Given our particular circumstances, we got to explore a very particular part of the German education system: The move from Kindergarten to Grade One. It’s only going to apply to a small subset of families going on sabbatical, but I wanted to share our experience, because we learned a lot.
First things first: As I mentioned in another post, Kindergarten in Germany and Kindergarten in North America are not the same thing. Kindergarten in Germany is the last few years of daycare before school starts (equivalent to a preschool, but less academic than many preschools, especially in the United States). It is not the first year of school, as it is in North America.
Thus, German children are in daycare (or at home) until the year they turn six, as long as they turn six before the cutoff (generally sometime in late summer/fall). The Germans I’ve met steadfastly believe that children should not be in school or learning to read until they are six. This can make the move for a North American child entering Grade One a bit trickier. Some things to know:
The year before German children start Grade 1, they are required to take a test with a doctor/civil servant that evaluates whether they are schulreif (ready for school). The tests vary by city, I gather, but tend to cover physical condition, coordination, language skills and intellectual ability (can your child hop on on leg around the room; tie knots; fasten clothing; speak proper, unaccented German; use scissors; draw an appropriate picture following instructions; etc.). If your child is entering Grade 1, you will likely need to have this test done before the Schulamt will place your child in school. (Side note: Würzburg was going to require this test for our daughter, but Nürnberg did not, since she’d been in school for a year already. It all depends on the local school authorities.)

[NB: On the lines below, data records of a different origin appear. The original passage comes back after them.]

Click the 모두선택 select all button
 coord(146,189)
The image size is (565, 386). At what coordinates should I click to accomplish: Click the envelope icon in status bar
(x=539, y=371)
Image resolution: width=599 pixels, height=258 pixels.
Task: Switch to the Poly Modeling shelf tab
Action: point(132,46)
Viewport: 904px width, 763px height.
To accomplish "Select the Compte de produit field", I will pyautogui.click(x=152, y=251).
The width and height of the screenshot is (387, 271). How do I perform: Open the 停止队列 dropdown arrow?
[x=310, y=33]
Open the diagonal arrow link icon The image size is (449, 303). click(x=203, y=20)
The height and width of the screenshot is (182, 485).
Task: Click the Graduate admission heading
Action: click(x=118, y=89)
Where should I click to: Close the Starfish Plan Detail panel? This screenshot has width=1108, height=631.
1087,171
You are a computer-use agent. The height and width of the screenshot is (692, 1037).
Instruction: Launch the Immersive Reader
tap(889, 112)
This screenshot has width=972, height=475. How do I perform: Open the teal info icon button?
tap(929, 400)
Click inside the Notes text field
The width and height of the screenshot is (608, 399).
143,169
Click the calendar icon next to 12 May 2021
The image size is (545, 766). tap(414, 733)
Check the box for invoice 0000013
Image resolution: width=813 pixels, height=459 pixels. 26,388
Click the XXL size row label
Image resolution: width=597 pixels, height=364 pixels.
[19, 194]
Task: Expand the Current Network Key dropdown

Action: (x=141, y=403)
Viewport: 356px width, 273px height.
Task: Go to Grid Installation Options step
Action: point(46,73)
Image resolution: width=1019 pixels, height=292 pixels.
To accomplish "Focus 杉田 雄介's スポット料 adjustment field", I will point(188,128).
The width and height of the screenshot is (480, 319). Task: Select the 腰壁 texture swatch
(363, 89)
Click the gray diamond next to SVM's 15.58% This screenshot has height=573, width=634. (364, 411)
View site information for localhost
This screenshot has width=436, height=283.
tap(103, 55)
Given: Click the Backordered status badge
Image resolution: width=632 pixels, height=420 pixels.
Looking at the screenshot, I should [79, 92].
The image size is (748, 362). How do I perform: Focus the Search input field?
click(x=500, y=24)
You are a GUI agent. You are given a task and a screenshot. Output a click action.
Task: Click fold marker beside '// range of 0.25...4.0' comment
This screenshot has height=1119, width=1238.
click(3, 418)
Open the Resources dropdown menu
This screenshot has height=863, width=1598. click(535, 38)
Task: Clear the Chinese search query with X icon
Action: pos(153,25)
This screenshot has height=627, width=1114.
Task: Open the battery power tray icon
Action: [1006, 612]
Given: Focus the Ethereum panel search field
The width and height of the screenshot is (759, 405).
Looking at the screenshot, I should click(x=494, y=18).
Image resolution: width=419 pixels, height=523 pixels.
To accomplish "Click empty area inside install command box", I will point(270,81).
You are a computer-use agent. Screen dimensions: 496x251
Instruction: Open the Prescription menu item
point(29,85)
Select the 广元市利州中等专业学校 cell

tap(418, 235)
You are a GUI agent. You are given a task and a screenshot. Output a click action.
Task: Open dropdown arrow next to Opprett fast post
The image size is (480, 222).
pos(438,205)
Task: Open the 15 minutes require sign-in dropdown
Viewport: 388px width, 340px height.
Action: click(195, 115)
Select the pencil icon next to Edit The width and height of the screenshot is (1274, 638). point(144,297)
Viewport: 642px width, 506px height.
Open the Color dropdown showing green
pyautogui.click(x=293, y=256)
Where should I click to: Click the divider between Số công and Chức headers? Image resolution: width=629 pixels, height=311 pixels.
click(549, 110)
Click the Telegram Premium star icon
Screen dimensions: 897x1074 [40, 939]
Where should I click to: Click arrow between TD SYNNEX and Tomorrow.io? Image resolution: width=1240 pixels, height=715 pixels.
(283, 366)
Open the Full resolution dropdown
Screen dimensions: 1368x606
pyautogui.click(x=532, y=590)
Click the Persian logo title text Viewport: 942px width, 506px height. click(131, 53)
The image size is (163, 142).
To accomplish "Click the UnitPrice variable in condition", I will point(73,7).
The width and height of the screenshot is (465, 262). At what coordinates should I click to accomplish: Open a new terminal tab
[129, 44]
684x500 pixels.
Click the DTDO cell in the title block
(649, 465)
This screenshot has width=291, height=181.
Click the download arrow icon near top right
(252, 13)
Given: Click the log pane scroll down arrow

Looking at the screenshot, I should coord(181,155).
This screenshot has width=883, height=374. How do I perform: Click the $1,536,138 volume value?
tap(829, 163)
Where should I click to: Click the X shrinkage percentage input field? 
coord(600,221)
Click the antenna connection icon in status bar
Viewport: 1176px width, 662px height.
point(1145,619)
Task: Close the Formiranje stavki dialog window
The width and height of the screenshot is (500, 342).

First day of school / the Schultüte.
A child’s first day of school in Grade 1 is a big deal here, and there are particular rituals involved that are more involved than at home.
If your child is starting Grade 1 in Germany, it is customary for the child to arrive at school with a giant decorated cone full of school supplies, candy and gifts. Some Schultüten are made at Kindergarten / at home, but many are bought at a store, with the latest popular cartoon characters on them, or horses / cars / unicorns / butterflies, etc. Kids start getting their backpacks and supplies and making their Schultüten months before they start school. (Our neighbour’s daughter, who starts school this coming September, got her backpack and pencil case from her aunt for Easter.)
The first day of school, too, is very short. The older kids may sing or have a special program for the Grade 1 kids, and often there’s a coffee / meet up for the parents while their children meet their teachers. Afterward, the children often go out to lunch with their families.
Children that turn six in a calendar year, but after the state’s cutoff (which is usually late summer/early fall), are known as Kannkinder – i.e., the authorities “could” agree to let your child start school early, but they do not “have” to (as they do for “Musskinder“). In this case, for children who don’t know German, the authorities’ preference will be to put your child in daycare (Kindergarten) for another year to learn German before starting school.
This can be a problem for children that have already been in school for a year in North America, but are too young to meet the cutoff. Going back to preschool after being in full-day school can seem like a step back. Also, another year of preschool doesn’t work if you want your child to rejoin her/his peers in Grade 2 when moving home after the sabbatical.
If you are staying for multiple years or don’t mind your child being held back for a year when you return home, the Kindergarten route might make more sense for you. Your child will learn German more quickly in an immersive, all-day preschool environment than in 3-4 hours of transitional Grade 1 a day.
We chose to push for Grade 1, since the Welcome Centre had inquired at the Schulamt and they seemed open to it. We argued that our daughter had already been in school from 8:30-15:00 every day for a year, and going back to daycare would be a step backward. The Schulamt agreed and put her in the transitional program. However, I gather that policies/flexibility on this vary from city to city and civil servant to civil servant. And her teacher pointed out at every parent conference throughout the year that our daughter was “very young” — even though she was learning the material and doing the academic work as well as the other kids.
A hybrid you might consider is Kindergarten with homeschooling in the North American Grade 1 curriculum. Our public school district at home had a special “distributed learning” program for children who had to be away from home for a period; they provide all the curriculum materials, the parent delivers them, and a teacher at home evaluates assignments and tests. We considered this and signed up for the program, just in case we couldn’t get her into school in German as a Kannkind but ended up withdrawing since she got into school here.